(Stored records)
★ ★ ★ ★
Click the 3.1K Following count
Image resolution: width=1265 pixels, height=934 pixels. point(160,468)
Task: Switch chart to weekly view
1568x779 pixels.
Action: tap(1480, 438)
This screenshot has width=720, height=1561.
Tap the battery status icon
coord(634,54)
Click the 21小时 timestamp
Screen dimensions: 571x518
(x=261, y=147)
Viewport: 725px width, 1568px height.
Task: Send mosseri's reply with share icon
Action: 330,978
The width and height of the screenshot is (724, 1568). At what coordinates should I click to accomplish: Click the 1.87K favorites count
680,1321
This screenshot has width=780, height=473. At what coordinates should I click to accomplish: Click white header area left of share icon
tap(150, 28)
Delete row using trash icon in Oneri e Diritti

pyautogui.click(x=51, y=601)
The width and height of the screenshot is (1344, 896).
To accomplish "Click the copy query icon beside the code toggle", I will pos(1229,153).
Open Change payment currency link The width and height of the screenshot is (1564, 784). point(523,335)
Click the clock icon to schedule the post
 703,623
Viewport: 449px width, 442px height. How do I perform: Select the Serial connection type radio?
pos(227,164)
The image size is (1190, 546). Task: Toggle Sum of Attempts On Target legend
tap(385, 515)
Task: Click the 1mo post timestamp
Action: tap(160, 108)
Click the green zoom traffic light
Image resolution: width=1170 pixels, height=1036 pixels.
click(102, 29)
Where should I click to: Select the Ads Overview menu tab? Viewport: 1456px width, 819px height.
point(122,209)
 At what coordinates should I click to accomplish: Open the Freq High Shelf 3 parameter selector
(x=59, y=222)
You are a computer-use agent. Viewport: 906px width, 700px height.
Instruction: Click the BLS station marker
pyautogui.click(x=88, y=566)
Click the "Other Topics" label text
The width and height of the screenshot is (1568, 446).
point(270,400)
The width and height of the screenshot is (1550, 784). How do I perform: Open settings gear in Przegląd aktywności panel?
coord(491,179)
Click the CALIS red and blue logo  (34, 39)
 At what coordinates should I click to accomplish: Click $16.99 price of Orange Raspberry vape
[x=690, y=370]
★ ★ ★ ★
The task:
Could you reproduce the lines above, from the one that holds "Where should I" through the last, exactly as they stand?

Exercise result:
Where should I click to: Select the Ads Overview menu tab? Viewport: 1456px width, 819px height.
point(122,209)
 At what coordinates should I click to accomplish: Open the Freq High Shelf 3 parameter selector
(x=59, y=222)
You are a computer-use agent. Viewport: 906px width, 700px height.
Instruction: Click the BLS station marker
pyautogui.click(x=88, y=566)
Click the "Other Topics" label text
The width and height of the screenshot is (1568, 446).
point(270,400)
The width and height of the screenshot is (1550, 784). How do I perform: Open settings gear in Przegląd aktywności panel?
coord(491,179)
Click the CALIS red and blue logo  (34, 39)
 At what coordinates should I click to accomplish: Click $16.99 price of Orange Raspberry vape
[x=690, y=370]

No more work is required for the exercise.